START RECORD SET
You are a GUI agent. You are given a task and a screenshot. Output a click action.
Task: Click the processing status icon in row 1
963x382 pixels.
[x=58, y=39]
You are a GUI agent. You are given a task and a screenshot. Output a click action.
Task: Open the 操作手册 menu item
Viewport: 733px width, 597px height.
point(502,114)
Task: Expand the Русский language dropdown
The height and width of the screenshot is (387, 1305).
END RECORD SET
START RECORD SET
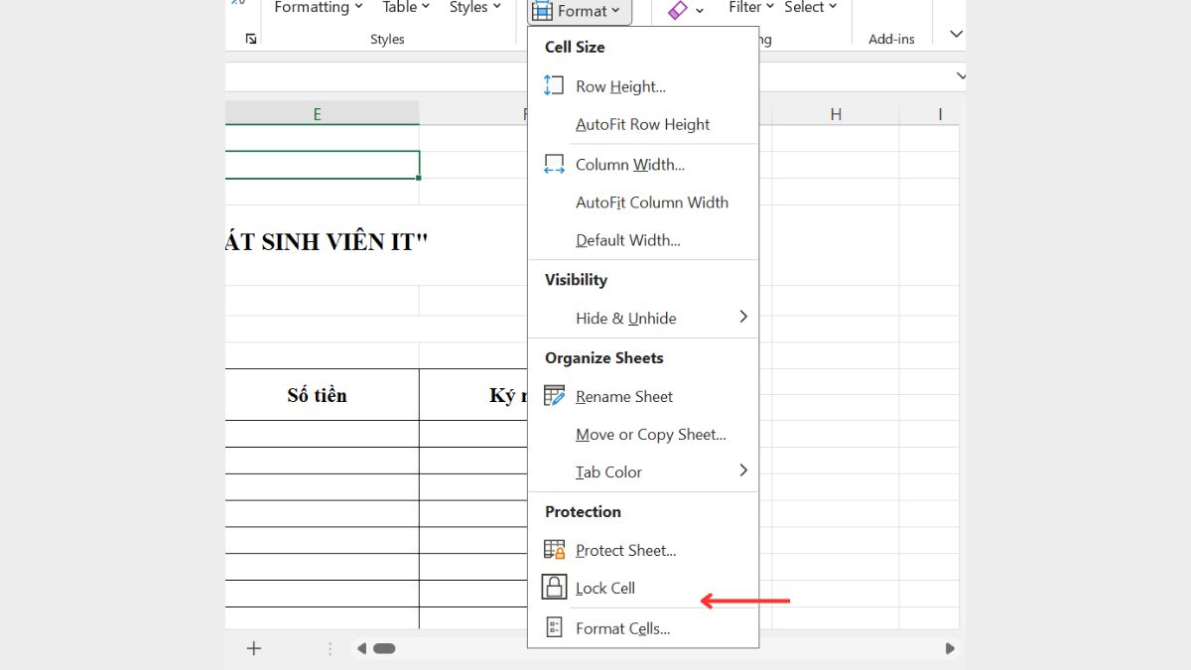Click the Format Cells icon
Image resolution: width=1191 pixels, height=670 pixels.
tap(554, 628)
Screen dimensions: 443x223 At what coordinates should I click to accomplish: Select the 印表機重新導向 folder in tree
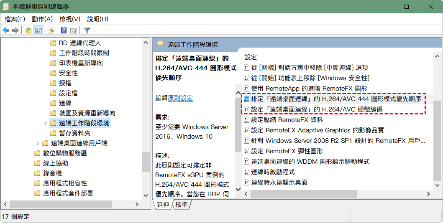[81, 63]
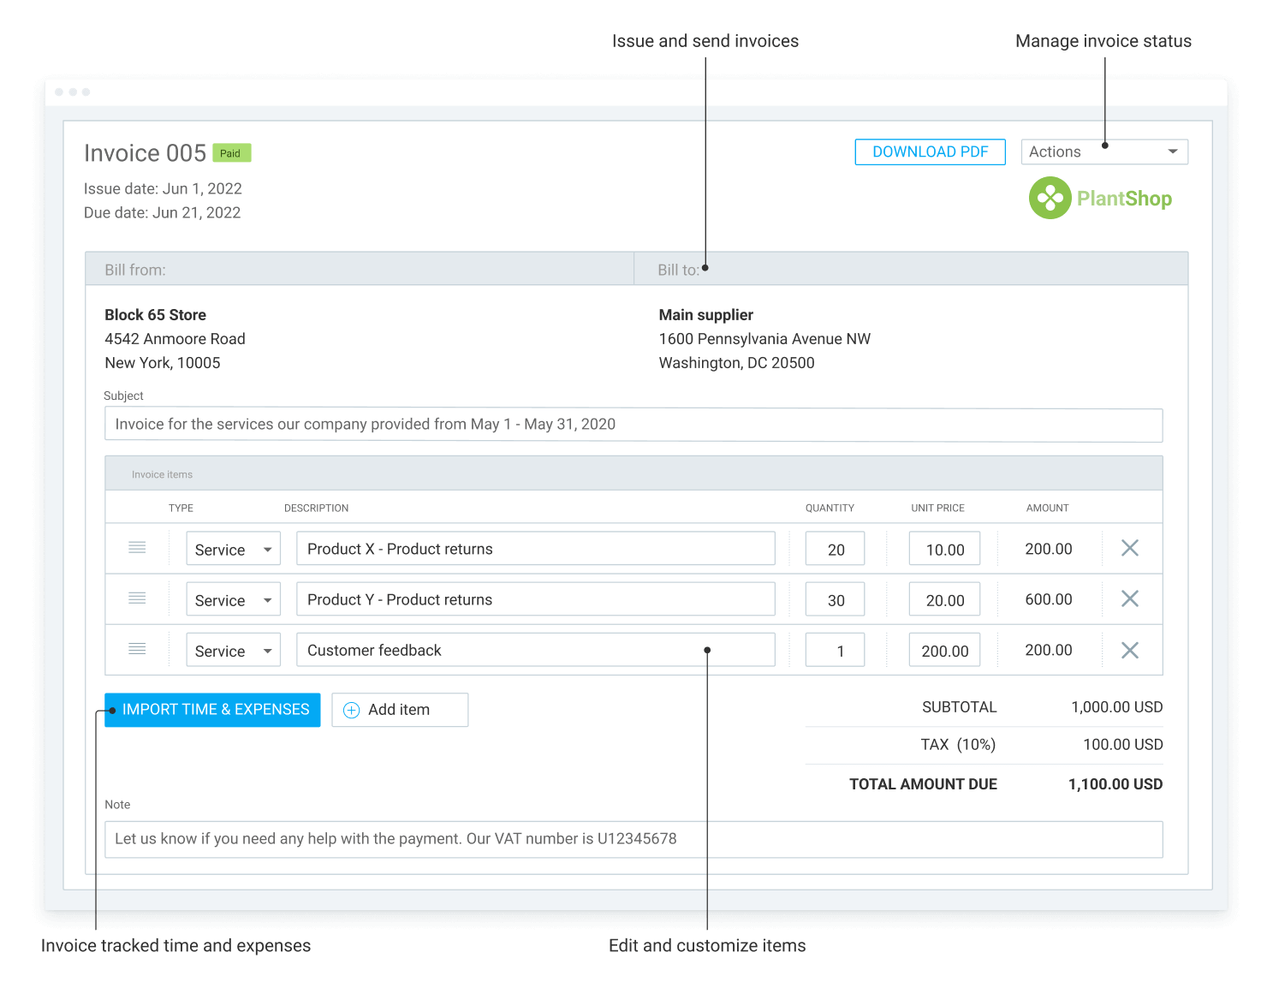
END RECORD SET
START RECORD SET
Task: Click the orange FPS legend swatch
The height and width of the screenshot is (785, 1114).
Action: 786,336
END RECORD SET
WHAT TO PRODUCE:
Above are the records; repeat exactly the lines from the one holding "963x382 pixels." down to the one holding "The height and width of the screenshot is (387, 1305).", end lines included.

TASK SOLUTION:
963x382 pixels.
[x=58, y=39]
You are a GUI agent. You are given a task and a screenshot. Output a click action.
Task: Open the 操作手册 menu item
Viewport: 733px width, 597px height.
point(502,114)
Task: Expand the Русский language dropdown
The height and width of the screenshot is (387, 1305).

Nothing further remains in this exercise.